Here the job is to print only the lines from the one containing "Task: Click the word issue in the third line" to the end of the entries, both included, exactly as they stand, with pictures excluded.

* [Material shown]
=====

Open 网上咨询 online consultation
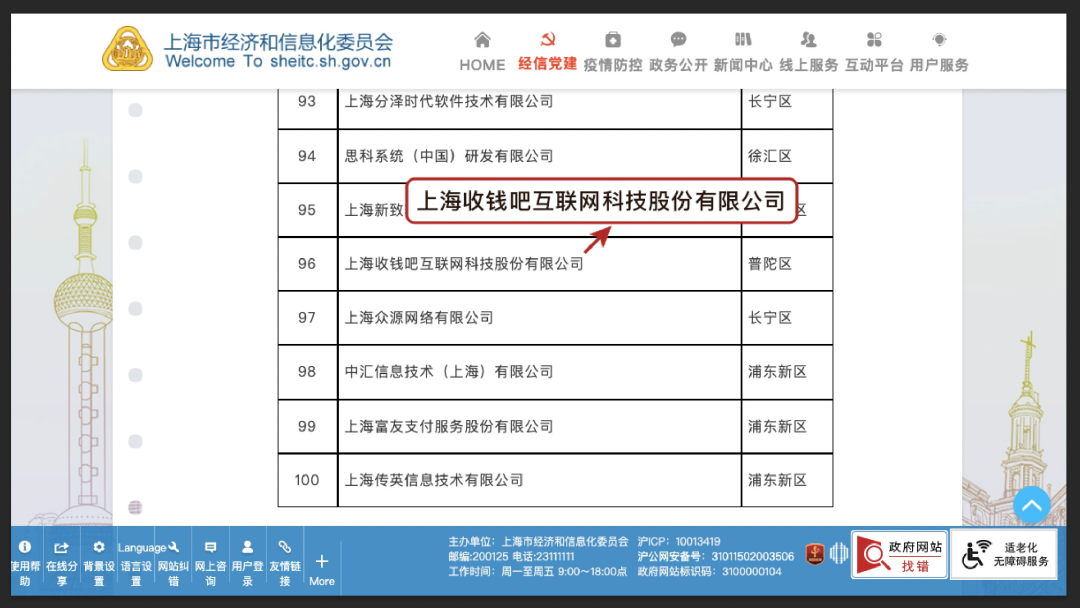 pyautogui.click(x=210, y=562)
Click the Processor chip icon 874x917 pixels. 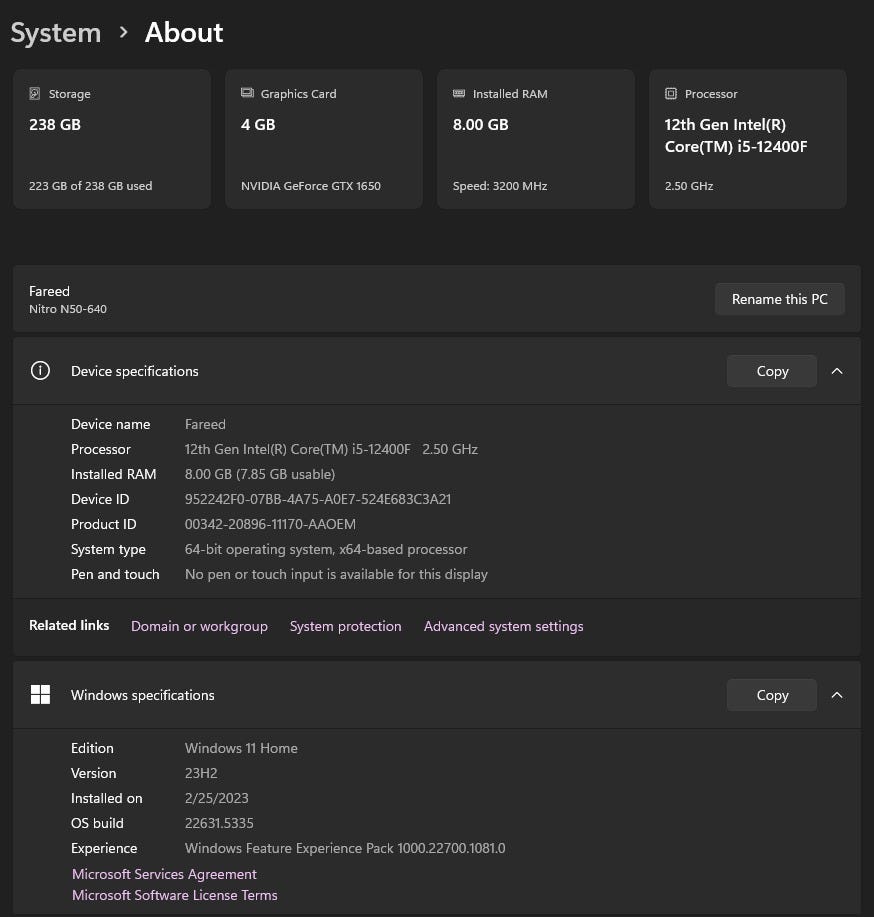click(671, 94)
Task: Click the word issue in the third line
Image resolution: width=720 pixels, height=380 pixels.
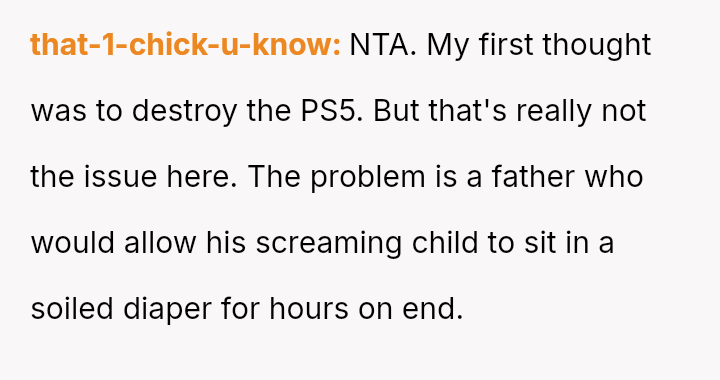Action: tap(120, 177)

=====

* [Written solution]
Task: Click the word issue in the third line
Image resolution: width=720 pixels, height=380 pixels.
Action: tap(120, 177)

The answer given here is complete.